Index: src/plugin/parse-html/src/java/org/apache/nutch/parse/html/HtmlParser.java
===================================================================
--- src/plugin/parse-html/src/java/org/apache/nutch/parse/html/HtmlParser.java (revision 1686242)
+++ src/plugin/parse-html/src/java/org/apache/nutch/parse/html/HtmlParser.java (working copy)
@@ -27,6 +27,7 @@
import java.net.URL;
import java.nio.ByteBuffer;
import java.nio.charset.Charset;
+import java.nio.charset.StandardCharsets;
import java.util.ArrayList;
import java.util.Arrays;
import java.util.Collection;
@@ -67,7 +68,8 @@
// I used 1000 bytes at first, but found that some documents have
// meta tag well past the first 1000 bytes.
// (e.g. http://cn.promo.yahoo.com/customcare/music.html)
- private static final int CHUNK_SIZE = 2000;
+ // NUTCH-2042 (cf. TIKA-357): increased to 8 kB
+ private static final int CHUNK_SIZE = 8192;
// NUTCH-1006 Meta equiv with single quotes not accepted
private static Pattern metaPattern = Pattern.compile(
@@ -111,14 +113,8 @@
// to just inflate each byte to a 16-bit value by padding.

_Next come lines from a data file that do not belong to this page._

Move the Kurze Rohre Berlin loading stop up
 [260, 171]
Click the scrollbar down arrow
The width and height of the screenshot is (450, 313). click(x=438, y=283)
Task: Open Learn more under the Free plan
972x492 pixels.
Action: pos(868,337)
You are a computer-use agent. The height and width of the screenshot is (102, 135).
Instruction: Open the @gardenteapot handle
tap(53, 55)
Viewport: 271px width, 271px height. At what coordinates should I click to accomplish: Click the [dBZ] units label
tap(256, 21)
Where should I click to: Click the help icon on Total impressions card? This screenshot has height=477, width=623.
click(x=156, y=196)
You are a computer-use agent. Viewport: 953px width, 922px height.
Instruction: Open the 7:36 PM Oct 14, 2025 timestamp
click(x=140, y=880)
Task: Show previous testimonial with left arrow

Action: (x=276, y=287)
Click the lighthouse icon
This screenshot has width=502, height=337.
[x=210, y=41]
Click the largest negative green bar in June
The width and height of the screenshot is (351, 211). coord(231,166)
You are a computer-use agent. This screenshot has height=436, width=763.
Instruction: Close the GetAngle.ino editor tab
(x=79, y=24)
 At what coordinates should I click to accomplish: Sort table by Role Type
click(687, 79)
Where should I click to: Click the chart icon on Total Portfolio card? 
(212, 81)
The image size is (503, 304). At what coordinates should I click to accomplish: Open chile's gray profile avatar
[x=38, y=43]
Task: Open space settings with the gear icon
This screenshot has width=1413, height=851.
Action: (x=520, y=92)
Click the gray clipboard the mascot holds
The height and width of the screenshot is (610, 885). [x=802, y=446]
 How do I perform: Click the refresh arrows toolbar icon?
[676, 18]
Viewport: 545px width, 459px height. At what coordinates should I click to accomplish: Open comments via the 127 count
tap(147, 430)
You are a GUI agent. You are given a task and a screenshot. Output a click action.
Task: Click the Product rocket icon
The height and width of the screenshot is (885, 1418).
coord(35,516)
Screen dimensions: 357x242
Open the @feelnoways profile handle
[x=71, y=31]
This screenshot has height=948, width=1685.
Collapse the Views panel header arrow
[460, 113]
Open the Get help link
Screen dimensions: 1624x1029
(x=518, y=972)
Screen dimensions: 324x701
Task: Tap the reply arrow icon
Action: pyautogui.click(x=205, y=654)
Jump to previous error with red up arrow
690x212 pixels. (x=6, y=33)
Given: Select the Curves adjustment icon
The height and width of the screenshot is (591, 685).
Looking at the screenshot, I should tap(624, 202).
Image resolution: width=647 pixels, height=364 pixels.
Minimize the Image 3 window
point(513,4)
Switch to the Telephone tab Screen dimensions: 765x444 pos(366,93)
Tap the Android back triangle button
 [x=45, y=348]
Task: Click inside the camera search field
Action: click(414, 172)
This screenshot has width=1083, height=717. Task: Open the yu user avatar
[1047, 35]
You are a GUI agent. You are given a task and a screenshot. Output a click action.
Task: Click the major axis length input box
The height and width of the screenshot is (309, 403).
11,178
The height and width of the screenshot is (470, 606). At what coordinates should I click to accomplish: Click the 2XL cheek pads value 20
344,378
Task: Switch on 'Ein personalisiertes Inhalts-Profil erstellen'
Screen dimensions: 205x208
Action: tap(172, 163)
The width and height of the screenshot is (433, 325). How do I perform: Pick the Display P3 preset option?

// For instance, the sequence {0x41, 0x82, 0xb7} will be turned into
// {U+0041, U+0082, U+00B7}.
- String str = "";
- try {
- str = new String(content.array(), content.arrayOffset()
- + content.position(), length, Charset.forName("ASCII").toString());
- } catch (UnsupportedEncodingException e) {
- // code should never come here, but just in case...
- return null;
- }
+ String str = new String(content.array(), content.arrayOffset()
+ + content.position(), length, StandardCharsets.US_ASCII);
Matcher metaMatcher = metaPattern.matcher(str);
String encoding = null;